I intend to comment on that proposal so I will defer for now except to
make some general comments and give an outline of my thoughts.  Not
all entity managers are alike nor entity manager configuration files.  
To use the manager approach requires standards for configuration
files, or updates to them and the ability to dynamically add entries
to the configuration file.  In contrast, using the content-ID allows
a layer of impedance matching software to straighten out the
differences between implementation.  The cost, as you point out, is in
the complexity of the packer and unpacker.  The issue though is
interworkability and the content-ID approach provides, I believe, 
greater
interworkability.

* It's not clear how the single application/sgml body part works.
[example deleted]
This implies an algorithm for producing an SGML document entity from
a public identifier for a DTD and an instance. I don't quite see how
to do this in general (what's the name of the DOCTYPE?).

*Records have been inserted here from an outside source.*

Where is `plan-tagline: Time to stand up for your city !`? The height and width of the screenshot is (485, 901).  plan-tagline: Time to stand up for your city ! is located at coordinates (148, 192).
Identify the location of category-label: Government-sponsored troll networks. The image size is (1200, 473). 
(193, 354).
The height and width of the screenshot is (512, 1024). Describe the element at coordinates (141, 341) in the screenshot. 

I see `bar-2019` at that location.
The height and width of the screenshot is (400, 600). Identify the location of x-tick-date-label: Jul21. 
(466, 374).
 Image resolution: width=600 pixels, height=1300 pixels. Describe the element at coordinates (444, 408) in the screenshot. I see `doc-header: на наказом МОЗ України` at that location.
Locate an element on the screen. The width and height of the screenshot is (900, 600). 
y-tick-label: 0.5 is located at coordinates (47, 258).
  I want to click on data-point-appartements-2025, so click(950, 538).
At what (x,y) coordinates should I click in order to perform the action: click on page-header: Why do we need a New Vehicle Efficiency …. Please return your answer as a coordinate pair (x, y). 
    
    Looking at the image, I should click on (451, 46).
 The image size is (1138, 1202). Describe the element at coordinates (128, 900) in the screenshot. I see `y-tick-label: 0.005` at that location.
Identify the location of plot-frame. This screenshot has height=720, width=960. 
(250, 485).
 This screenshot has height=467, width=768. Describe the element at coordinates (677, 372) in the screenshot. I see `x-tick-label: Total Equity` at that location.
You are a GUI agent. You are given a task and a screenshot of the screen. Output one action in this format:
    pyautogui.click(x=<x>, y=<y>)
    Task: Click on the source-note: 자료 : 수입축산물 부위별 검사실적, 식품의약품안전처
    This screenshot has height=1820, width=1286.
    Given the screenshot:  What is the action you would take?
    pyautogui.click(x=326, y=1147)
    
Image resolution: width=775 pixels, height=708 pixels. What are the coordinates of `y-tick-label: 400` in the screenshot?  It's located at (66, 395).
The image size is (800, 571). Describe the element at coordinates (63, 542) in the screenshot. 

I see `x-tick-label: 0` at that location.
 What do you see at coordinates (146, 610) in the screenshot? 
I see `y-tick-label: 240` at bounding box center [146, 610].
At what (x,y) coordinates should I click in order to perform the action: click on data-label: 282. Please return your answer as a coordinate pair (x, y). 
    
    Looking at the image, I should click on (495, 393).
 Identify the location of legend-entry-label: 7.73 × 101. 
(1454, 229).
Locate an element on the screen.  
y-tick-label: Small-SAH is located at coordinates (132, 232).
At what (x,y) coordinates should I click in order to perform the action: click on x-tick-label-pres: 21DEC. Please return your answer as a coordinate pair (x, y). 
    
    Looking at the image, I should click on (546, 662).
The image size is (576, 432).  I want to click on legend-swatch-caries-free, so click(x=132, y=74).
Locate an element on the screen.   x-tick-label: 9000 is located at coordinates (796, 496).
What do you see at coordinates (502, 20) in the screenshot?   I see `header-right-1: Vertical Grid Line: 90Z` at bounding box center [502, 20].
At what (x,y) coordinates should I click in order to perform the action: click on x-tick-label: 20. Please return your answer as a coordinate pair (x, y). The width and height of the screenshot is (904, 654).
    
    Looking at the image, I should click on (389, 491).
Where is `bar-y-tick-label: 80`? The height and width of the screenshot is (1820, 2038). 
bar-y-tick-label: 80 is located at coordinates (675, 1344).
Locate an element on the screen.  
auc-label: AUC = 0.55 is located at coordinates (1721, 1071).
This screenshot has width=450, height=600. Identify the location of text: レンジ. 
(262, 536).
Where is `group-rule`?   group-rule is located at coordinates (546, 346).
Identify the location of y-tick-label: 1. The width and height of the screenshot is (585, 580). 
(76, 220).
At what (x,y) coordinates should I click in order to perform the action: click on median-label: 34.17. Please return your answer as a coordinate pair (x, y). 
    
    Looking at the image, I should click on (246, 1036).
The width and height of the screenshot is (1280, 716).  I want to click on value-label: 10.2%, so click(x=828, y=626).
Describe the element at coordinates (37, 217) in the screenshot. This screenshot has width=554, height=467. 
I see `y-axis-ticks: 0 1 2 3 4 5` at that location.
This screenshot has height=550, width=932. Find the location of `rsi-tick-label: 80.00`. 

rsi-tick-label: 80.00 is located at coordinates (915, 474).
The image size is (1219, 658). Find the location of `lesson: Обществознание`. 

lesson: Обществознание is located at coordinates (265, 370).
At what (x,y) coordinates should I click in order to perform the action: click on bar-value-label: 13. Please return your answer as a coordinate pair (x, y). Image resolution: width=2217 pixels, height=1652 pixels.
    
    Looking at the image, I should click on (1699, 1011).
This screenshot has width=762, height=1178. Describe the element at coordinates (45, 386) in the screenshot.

Given the previous discussion dtd=... would become prolog= and that
might be quite simple, perhaps referencing the public dtd in the
example.

Dan, I know I did not respond to everything you wrote but I will
review you comments further.  Again I travel this week so responses
will be slow.  I acknowledge the effort you've put into understanding
the proposal and working out the implications.  I appreciate it.